Input data:

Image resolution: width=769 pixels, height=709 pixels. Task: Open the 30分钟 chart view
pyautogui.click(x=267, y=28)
--
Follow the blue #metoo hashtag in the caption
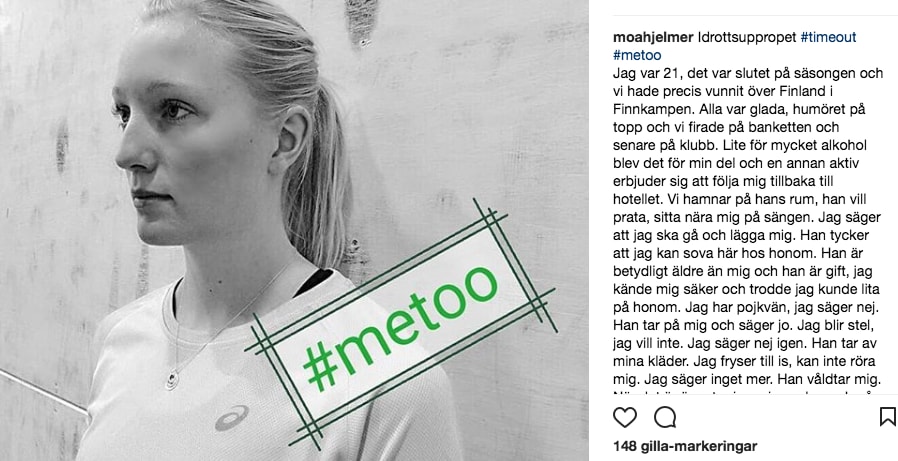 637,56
--
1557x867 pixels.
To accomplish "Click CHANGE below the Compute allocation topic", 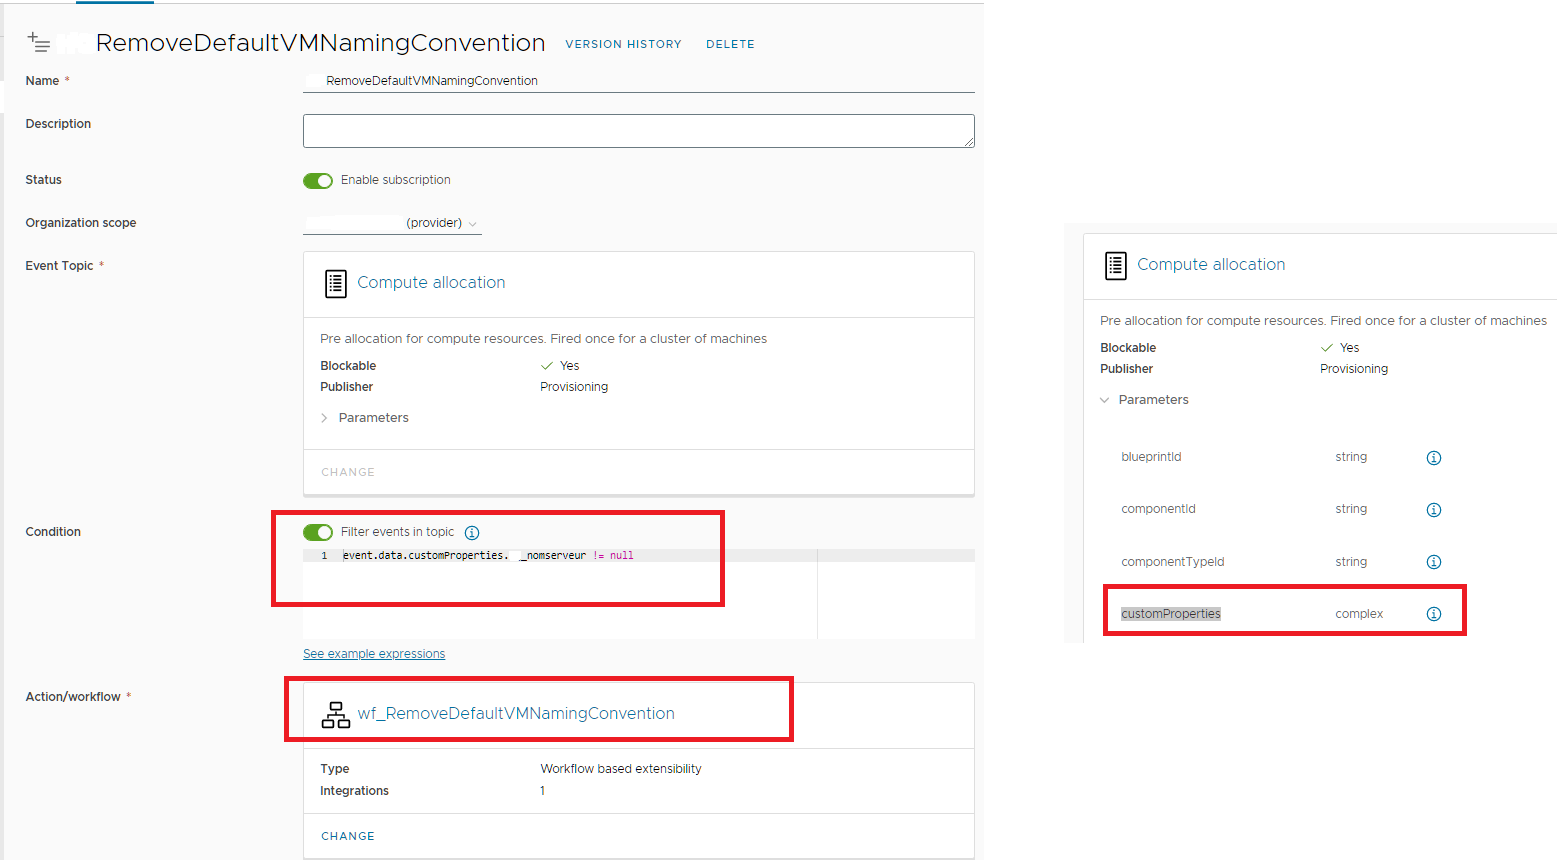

Work required: Set down, exactly as written above, each line from the one with "1557x867 pixels." through the one with "CHANGE below the", and skip the pictures.

Reply:
1557x867 pixels.
To accomplish "Click CHANGE below the Compute allocation topic", 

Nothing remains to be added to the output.